The vision unveiled in Istanbul on September 29, results from Dror's fascination for structure and spatial geometry. With HavvAda, he stretches physics principals that he has long investigated such as the Quadror geometry. He offers to revisit concepts and ideas for urban environment, such as urban design theories, including the Garden City by Ebenezer Howard and studies of Buckminster Fuller's legacy in structural engineering. Today, Dror has drawn a landscape that will keep adapting to the dynamics of the site.
A green island made of 6 hills of different sizes circling the downtown center of the land. Each hill up rises on top of a mega structural sphere that supports the residences on the hillsides and a community life at the center. The diameter of the island is 3 km long with a 1 km diameter valley in the center.
Each hill is drawn as a mega-dome structure inspired by engineering and structural principals studied and implemented in architecture since ancient times and further developed as a geodesic dome in the last century by Buckminster Fuller.
The design proposed for most of the island relies on compression and tensional integrity; it maximizes the material utilized to build the structure and infra-structure of the island. The urban planning optimizes the slopes of the hills and their panoramic view on each side for greater residential areas.

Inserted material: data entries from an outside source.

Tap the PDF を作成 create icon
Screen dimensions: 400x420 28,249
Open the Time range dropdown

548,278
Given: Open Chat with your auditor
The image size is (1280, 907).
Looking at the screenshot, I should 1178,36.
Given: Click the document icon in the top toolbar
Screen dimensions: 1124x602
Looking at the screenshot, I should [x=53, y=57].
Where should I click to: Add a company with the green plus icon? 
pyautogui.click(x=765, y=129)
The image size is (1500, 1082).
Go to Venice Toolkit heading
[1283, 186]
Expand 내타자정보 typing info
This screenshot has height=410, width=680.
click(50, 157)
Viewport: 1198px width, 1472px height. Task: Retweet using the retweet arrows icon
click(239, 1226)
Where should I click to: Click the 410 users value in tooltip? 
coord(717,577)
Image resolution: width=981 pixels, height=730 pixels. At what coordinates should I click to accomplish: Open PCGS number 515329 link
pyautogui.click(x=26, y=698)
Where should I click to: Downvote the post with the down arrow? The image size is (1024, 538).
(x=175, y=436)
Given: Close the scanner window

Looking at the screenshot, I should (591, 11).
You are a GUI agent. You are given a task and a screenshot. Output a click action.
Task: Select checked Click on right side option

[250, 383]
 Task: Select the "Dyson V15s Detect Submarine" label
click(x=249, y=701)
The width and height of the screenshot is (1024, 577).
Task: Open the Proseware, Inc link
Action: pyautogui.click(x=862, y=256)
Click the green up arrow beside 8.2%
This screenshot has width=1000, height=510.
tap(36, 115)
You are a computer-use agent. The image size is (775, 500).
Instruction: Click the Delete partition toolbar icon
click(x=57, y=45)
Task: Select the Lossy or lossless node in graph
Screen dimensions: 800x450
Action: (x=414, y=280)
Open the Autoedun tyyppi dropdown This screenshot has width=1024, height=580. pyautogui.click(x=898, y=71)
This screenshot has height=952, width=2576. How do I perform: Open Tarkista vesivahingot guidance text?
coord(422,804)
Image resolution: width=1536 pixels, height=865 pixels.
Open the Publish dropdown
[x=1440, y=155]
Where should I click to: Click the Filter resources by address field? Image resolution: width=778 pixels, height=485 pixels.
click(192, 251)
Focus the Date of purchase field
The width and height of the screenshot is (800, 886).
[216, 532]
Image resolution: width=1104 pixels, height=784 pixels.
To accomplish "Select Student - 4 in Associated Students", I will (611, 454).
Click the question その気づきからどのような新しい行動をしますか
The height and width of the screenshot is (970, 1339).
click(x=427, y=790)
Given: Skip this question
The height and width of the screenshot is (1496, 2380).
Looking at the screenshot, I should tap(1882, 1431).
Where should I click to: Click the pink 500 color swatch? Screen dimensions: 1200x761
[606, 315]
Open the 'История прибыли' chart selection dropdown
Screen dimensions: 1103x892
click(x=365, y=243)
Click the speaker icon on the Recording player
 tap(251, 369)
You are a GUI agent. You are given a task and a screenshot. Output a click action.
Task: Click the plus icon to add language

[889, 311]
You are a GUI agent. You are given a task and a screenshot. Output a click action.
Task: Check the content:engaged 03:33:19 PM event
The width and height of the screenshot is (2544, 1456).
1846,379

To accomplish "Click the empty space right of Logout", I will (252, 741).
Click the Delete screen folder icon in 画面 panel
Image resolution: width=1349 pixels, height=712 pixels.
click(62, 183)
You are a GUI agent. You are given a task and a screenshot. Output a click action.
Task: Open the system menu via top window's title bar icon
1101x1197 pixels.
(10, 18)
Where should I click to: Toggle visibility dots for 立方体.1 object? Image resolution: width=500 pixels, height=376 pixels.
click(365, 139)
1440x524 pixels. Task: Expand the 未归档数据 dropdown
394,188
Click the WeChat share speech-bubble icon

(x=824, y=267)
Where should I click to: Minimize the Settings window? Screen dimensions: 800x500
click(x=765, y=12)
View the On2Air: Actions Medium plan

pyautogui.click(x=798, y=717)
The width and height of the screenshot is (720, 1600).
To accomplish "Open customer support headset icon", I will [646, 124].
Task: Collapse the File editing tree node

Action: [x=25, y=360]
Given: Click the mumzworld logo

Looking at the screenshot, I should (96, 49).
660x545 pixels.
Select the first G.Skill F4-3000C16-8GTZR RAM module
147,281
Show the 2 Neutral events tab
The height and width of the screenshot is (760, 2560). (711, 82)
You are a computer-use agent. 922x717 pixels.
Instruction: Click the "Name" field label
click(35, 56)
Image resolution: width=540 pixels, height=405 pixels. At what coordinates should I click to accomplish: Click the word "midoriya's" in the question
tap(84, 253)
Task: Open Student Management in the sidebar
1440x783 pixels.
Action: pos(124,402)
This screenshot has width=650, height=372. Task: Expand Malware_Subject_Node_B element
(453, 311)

Traditionally, communities have built their residential areas around the center of the town where political decisions or trade was made, and spiritual and religious temples were built—the community would grow around those centers with extended skirts of residence buildings and neighborhoods. The center valley of the island offers ideal space and planning for parks and recreation centers. Some of the buildings are covered with green living-roof. They fade in the natural environment in an organic way, while contributing to the constant energy recycling of the island.